Für diese offensivere Position wird das International Procurement Instrument (IPI) ein wichtiger Baustein sein. Mit seiner Hilfe soll es der EU künftig möglich werden, ein level-playing-field im Zugang zu staatlichen Ausschreibungen herzustellen. Wenn Drittstaaten europäische Firmen bei staatlichen Ausschreibungen benachteiligen oder ausschließen, soll das IPI es der EU ermöglichen, ebenfalls mit Preisanpassungen oder sogar Ausschluss von Firmen aus diesen Staaten bei europäischen Vergabeverfahren zu reagieren. Im März 2022 konnten Unterhändler der Mitgliedsstaaten, der Europäischen Kommission und des Europäischen Parlaments eine Einigung über die Ausgestaltung des IPIs erzielen.
Einen noch breiteren Fokus soll das EU Anti-Coercion Instrument bekommen, das die Kommission im Dezember 2021 vorgeschlagen hat. Mit seiner Hilfe will die EU künftig gegen wirtschaftliche Zwangsmaßnahmen durch Drittstaaten gewappnet sein. Es richtet sich u. a. gegen einen möglichen Boykott von EU-Waren und illegitime Maßnahmen gegen EU-Firmen im Ausland. Vorhandene Instrumente, wie die WTO-Streitschlichtung, sollen genutzt werden. Das Instrument sieht zunächst Verhandlungen mit dem Drittstaat vor, als weitergehende Maßnahmen aber auch Strafzölle oder sogar komplette Importbeschränkungen aus dem Drittstaat oder andere Beschränkungen für den Zugang des Drittstaats zum EU-Binnenmarkt. Die Ratifizierung des Europäischen Parlaments und des Rats der Europäischen Union steht noch aus.

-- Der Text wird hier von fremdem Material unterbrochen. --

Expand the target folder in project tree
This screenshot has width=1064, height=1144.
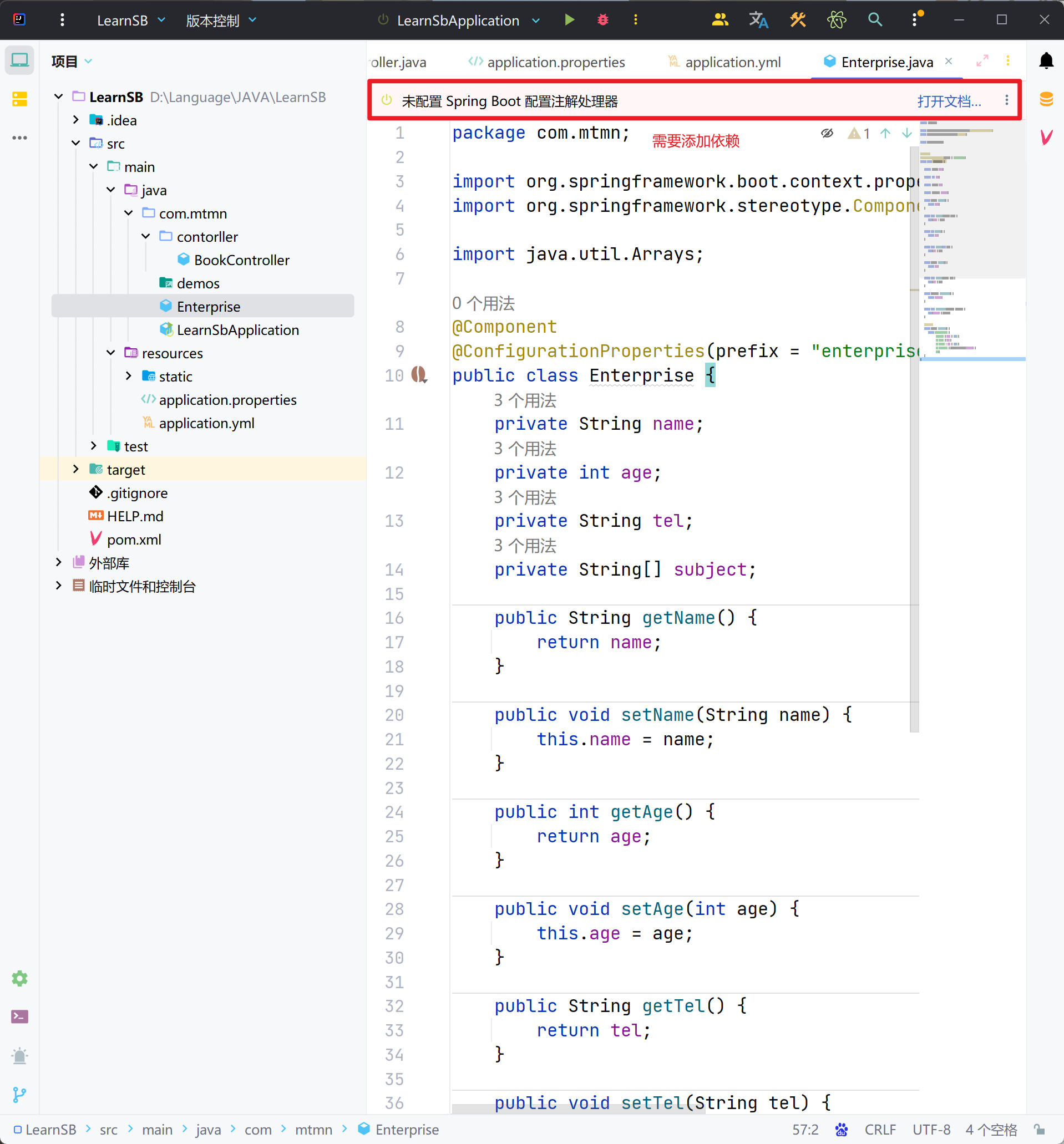pyautogui.click(x=76, y=470)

Internationale Zusammenarbeit mit gleichgesinnten Partnern fördern
Deutschland und die EU müssen sich noch aktiver mit anderen liberalen marktwirtschaftlichen Staaten abstimmen. Statt individuell nach Antworten zu suchen, sollten sich die Bundesregierung und die EU-Kommission für ein koordiniertes Vorgehen einsetzen. Die EU muss ihr außenpolitisches Profil in der Welt stärken und sowohl auf diplomatische Mittel als auch auf informellen Austausch setzen. Auch mit den USA sollte weiterhin eine Abstimmung in China-bezogenen Fragen angestrebt werden. Die USA bleiben geopolitisch der wichtigste Partner für die EU, obwohl auch unter der Biden-Präsidentschaft nicht alle handelspolitischen Differenzen der Trump-Ära beigelegt werden konnten. Wichtig ist, dass die EU in dieser Partnerschaft für ihre eigenen Interessen eintritt. Die deutsche Industrie will beides: Chancen in der Zusammenarbeit mit China nutzen und negative Auswirkungen im Wettbewerb mit staatlich gelenkten Ökonomien verhindern. Bundesregierung und EU-Institutionen sind gefordert, hier die richtige Balance zu finden.